This is Bob Howard. The ethane recovery is probably unchanged much fourth quarter, first quarter, margins that it's being presented in the financials under the new revenue standard, if you look at the components in the first quarter, we actually received about 1,744, our NGLs netted against at about $7.90 GGP costs because we saw with the well head that it gets all back up to the sales price that we have in the 1,740 is about 18%, 20% down from the fourth quarter of last year.

So it's kind of what we saw kind of an overall decline in NGL prices in the market. And the $7.90 per barrel of GGP costs that we kind of add charge against that for the quarter is kind of in line with what we had last year of $7.30 per barrel. It is up a little bit more from what we would have incurred in the fourth quarter about $5.70. Some of these kind break parts the components into kind of in line. They're just -- because of the netting or the leverage we have on the fixed costs, where the sales price comes down, it kind of shows a price that changes more on the absolute net price we get that we actually are seeing in the realization cost that we get record back to the well.

Brian Downey -- Citigroup

Got it. Makes sense. And then maybe one on Big Tex in the Woodford the Woodford test, I know I believe you TD'd the well about a month ago. So understandably too early for any production results or data, but curious if you saw anything that surprised you as are drilling maybe anything versus a 3D data or any commentary as you drill and complete the well?

James J. Kleckner -- Chief Executive Officer and President

Let's try. We TD'd the Big Tex well and everything went fine from a drilling standpoint. Obviously, having our 3D seismic in house and fully interrupted gave us confidence on the placement of that well, and the well drilled in zone and we're very excited about the fact that we've seen the full section of the Woodford. The well's been completed and it would be in the process of flowing back here and we'd be happy to update you on the results that well, probably at the next quarter's call.

Brian Downey -- Citigroup

Excellent. Appreciate. Thanks.

Operator

Our next question comes from Neal Dingmann from SunTrust. Please go ahead.

Neal Dingmann -- SunTrust

Morning all. Jim, you guys did a nice job of laying out the stable plan. I guess my question with cognizant not having 2020 guidance out and maybe just talk about how you go into the end of the year and sort of progress to next year, do you sort of see the same stable plan as you have set in place, which I think makes lot of sense. Do you see that continuing into next year, I guess that or maybe how you end the year with that, I'm just trying to get a sense of maybe trajectory or something like that toward the year-end. Thank you.
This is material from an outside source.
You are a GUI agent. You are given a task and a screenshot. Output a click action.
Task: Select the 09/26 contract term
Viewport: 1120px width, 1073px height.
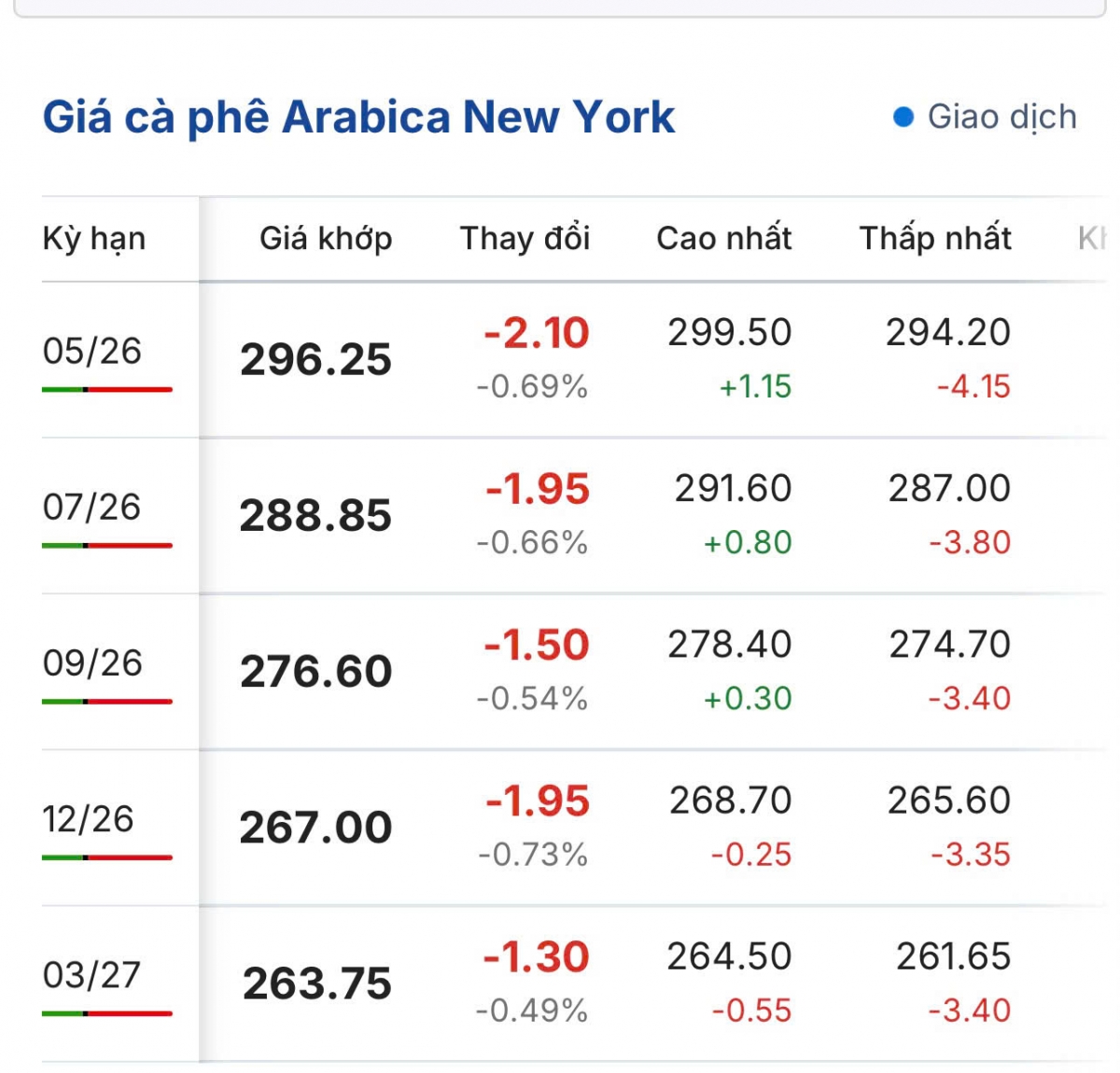tap(91, 662)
James J. Kleckner -- Chief Executive Officer and President

Right. No. Thank you. Appreciate that question, and you're exactly right. We think of it as a long-term stable or we sometimes called base loaded plan that really allows us to develop the partnerships and relationships with the service providers that we can give consistent repeatable results and deliver among the lowest cost capital efficient investment in the resources that we can. From that standpoint, our plan is to maintain our capital program that we have highlighted this year with the rig schedule that we have. And we adopted a conservative budget based off at $50 TI and we'll use that going forward and obviously the market changes dramatically in 2020. So with that being said, we're focusing on that break over point of cash flow neutral here and within 16 to probably 30 months depending on what the price is in the out-year, but we maintain our 2019 program and we'll plan on carrying that forward in 2020 very similar.

Neal Dingmann -- SunTrust

Great answer. And then one last one, just -- I forgot what slide -- Slide 6 one of these, I'm looking at and it just shows your improved efficiencies. I guess what I'm getting at. You continue to do that now I guess as you're in this more development mode, is that through more just D&C efficiencies or operating efficiencies or is it a combination of that plus service cost? I'm just wondering where the bulk of that improvement is coming from and do you see that continuing?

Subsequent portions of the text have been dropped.